Another good tipoff: “If you see monthly, quarterly or annual fees broken out on your monthly bank statement, you’ll know whether your account is truly no-fee,” says CPA and financial analyst Riley Adams of Young and the Invested, a site with strategies for financial independence.
It’s important to review your statements regularly to identify which fees you are being charged and to determine how that’s impacting your budget.
3 benefits of a no-fee checking account
Now that you’ve identified the many possible checking account fees you could be charged, you’ll find that the benefits of a no-fee checking account go beyond just freeing up some cash in your budget. In addition to the features you’re used to with a regular checking account, a no-fee checking account gives you a financial edge in the following ways:
More money for your financial goals. “Having a no-fee checking account can help you get ahead financially,” Adams says. “Instead of paying monthly service fees and even overdraft fees, you can apply that money toward your own financial goals.” The money you save on fees could be used to pay down debt, boost a savings account or help fund an education, business venture or vacation.
Flexibility. A benefit of a no-fee checking account is that it allows you to bank on your terms. If you’re just starting out, a no-fee checking account without an opening deposit requirement means you have the flexibility to fund the account with whatever amount makes sense for you. Need to make a big transfer from checking to savings? No problem, since you won’t have to worry about dipping below a minimum balance threshold.
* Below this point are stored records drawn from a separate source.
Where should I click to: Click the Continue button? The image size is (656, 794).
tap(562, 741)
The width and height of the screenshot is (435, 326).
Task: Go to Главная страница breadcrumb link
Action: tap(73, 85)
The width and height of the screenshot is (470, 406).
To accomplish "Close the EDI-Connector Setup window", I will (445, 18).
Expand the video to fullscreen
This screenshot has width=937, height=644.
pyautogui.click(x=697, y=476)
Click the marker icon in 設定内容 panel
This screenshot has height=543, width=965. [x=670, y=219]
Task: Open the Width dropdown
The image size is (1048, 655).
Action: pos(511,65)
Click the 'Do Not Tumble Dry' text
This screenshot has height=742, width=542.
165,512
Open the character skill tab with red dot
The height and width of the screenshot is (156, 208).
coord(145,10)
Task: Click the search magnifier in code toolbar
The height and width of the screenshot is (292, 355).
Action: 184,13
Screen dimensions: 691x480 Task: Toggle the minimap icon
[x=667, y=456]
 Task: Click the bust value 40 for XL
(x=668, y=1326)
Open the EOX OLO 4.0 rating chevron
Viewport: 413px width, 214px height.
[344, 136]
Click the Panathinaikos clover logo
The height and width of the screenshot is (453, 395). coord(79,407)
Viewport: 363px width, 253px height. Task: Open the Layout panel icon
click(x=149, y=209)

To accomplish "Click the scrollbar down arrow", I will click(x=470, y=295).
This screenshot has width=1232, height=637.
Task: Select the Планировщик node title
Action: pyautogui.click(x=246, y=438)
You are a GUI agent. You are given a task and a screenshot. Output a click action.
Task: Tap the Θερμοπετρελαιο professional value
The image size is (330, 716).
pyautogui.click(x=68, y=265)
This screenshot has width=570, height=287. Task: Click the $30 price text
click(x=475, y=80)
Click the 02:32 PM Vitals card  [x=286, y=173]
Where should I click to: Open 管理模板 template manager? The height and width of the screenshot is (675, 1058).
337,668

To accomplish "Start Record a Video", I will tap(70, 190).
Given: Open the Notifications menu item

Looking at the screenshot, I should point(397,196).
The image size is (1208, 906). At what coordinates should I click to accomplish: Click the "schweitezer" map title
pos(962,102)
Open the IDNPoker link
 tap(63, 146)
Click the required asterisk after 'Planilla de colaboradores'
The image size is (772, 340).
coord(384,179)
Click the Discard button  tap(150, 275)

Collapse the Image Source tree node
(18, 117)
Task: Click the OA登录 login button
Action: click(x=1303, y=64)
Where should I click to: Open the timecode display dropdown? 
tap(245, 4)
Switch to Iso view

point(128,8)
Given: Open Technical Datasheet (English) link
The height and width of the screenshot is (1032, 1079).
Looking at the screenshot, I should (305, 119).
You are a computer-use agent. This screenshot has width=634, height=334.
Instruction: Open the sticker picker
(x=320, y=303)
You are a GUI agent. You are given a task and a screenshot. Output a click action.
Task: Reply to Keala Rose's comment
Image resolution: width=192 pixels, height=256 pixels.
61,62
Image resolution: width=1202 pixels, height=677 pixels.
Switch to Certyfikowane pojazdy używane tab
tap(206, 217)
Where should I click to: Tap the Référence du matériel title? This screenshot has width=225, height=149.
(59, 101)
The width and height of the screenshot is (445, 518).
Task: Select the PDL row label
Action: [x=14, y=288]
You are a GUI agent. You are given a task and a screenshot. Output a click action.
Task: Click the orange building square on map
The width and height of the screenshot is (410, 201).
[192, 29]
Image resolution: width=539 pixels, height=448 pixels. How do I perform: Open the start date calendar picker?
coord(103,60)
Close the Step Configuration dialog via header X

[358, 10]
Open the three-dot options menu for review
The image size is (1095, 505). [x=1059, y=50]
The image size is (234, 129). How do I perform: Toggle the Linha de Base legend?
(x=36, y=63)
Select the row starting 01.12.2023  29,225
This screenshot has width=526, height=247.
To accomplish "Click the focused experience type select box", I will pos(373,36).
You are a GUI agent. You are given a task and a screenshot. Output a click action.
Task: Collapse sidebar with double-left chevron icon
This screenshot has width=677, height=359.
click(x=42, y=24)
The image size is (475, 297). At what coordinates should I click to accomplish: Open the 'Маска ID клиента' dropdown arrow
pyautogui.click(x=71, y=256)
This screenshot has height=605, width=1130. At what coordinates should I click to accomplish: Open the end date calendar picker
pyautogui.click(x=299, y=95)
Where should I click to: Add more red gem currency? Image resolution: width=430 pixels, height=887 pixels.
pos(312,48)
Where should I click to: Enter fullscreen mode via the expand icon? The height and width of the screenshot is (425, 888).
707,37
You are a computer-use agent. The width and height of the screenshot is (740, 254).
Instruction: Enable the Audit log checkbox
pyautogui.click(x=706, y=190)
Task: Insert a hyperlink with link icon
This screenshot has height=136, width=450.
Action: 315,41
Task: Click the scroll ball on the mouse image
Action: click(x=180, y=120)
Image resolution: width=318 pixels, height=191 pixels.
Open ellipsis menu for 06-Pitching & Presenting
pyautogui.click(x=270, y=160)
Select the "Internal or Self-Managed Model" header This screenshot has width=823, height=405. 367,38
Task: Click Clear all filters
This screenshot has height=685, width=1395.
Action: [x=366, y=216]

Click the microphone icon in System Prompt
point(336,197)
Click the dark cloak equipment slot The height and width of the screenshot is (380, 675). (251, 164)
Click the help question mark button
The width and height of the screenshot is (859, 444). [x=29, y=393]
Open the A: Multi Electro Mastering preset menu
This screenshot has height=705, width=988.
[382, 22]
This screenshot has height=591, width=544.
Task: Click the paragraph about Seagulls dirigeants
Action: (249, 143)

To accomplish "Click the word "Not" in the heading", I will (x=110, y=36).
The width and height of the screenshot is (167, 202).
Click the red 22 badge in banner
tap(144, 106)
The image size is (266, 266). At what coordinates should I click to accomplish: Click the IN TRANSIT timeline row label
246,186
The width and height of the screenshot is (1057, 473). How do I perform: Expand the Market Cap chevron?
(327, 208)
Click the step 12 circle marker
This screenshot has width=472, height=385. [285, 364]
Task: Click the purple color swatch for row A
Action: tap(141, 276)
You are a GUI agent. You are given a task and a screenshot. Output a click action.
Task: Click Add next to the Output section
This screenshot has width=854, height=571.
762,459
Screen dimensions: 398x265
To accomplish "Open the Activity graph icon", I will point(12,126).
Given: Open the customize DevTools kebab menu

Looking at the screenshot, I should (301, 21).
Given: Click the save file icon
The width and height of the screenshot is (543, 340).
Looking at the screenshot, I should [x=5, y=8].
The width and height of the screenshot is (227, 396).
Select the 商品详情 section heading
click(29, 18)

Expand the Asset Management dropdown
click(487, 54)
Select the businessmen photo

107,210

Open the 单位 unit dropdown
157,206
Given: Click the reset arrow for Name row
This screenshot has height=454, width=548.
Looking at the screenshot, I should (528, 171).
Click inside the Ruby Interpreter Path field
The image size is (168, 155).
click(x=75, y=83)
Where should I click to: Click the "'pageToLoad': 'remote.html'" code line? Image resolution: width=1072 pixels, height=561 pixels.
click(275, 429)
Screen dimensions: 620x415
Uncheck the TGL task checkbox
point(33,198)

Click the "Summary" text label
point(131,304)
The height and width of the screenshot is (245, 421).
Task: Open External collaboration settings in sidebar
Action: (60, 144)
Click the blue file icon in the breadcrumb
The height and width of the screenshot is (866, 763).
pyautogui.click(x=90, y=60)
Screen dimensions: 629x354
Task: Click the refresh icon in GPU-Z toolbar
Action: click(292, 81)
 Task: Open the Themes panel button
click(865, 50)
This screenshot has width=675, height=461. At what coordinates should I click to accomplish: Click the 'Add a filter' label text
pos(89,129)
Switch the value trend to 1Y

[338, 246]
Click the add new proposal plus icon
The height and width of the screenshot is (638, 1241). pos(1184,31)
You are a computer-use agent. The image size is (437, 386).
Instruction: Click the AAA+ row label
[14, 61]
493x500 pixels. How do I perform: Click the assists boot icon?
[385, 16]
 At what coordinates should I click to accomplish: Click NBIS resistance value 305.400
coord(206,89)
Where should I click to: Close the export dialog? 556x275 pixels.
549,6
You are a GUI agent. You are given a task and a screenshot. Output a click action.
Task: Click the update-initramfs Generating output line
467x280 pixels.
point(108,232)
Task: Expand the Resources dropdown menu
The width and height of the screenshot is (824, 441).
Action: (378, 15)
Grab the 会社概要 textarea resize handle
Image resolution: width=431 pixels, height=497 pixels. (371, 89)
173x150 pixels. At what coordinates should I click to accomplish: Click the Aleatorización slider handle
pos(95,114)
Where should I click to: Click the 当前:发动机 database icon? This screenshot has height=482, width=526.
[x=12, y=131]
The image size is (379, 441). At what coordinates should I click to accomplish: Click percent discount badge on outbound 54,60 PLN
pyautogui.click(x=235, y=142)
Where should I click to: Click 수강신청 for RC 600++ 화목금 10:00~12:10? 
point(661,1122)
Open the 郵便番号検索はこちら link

You can even go on your merry way using ATMs in your bank’s network without being restricted by fees, and if you accidentally overdraw, your no-fee account’s flexibility may save you the stress of a ding for insufficient funds.
No surprises. “Should I get a no-fee checking account?” was an easy decision for Liwanag because he knows exactly what to expect with one. “A plus of no-fee accounts is that you can rest assured that unaccounted-for or surprise fees will not kick you into overdraft,” Liwanag says. (Or, in other words, less s-t-r-e-s-s.)
Manage your finances with multiple no-fee accounts
There are also ways that no-fee checking accounts can help you better manage your income and expenses, in case you’re still wondering, “Should I get a no-fee checking account?”
Liwanag had no problem answering that question: âI have four,” he says, “which I use for easily tracking specific budget categories or expenses.”
As he explains, it can be easier to track expenses when money for different priorities, such as his emergency fund or that much-needed vacation, is bucketed into different no-fee checking accounts. Because he may be charged fees for excessive withdrawals from a savings account, Liwanag uses his no-fee checking accounts to manage the money he’ll need to access frequently for specific purposes.
The best part: Maintaining multiple checking accounts doesn’t cost him extra since a benefit of no-fee checking accounts means fees aren’t in the equation, he says. Some banks do have limits on how many checking accounts you can open, so be sure to consider this if you’re using a multiple account strategy like Liwanag.
Keeping your expenses organized is a pretty big motivator; so if you’ve answered “yes” to the question, “Should I get a no-fee checking account?”, the next step is knowing how to choose one.
Find the best no-fee checking account for your needs
Although the benefits of a no-fee checking account are key, don’t lose your head too much and forget to consider other checking account features that match your lifestyle. If customer service is your deal breaker, make sure the bank offers it around the clock and that it’s recognized for being top-notch. If you’re always on the go and your phone is right there with you, mobile features and mobile check deposit may be on the top of your list. If you’re regularly withdrawing cash, evaluate the bank’s network of no-fee ATMs and see if an ATM locator is offered to make tracking them down a breeze.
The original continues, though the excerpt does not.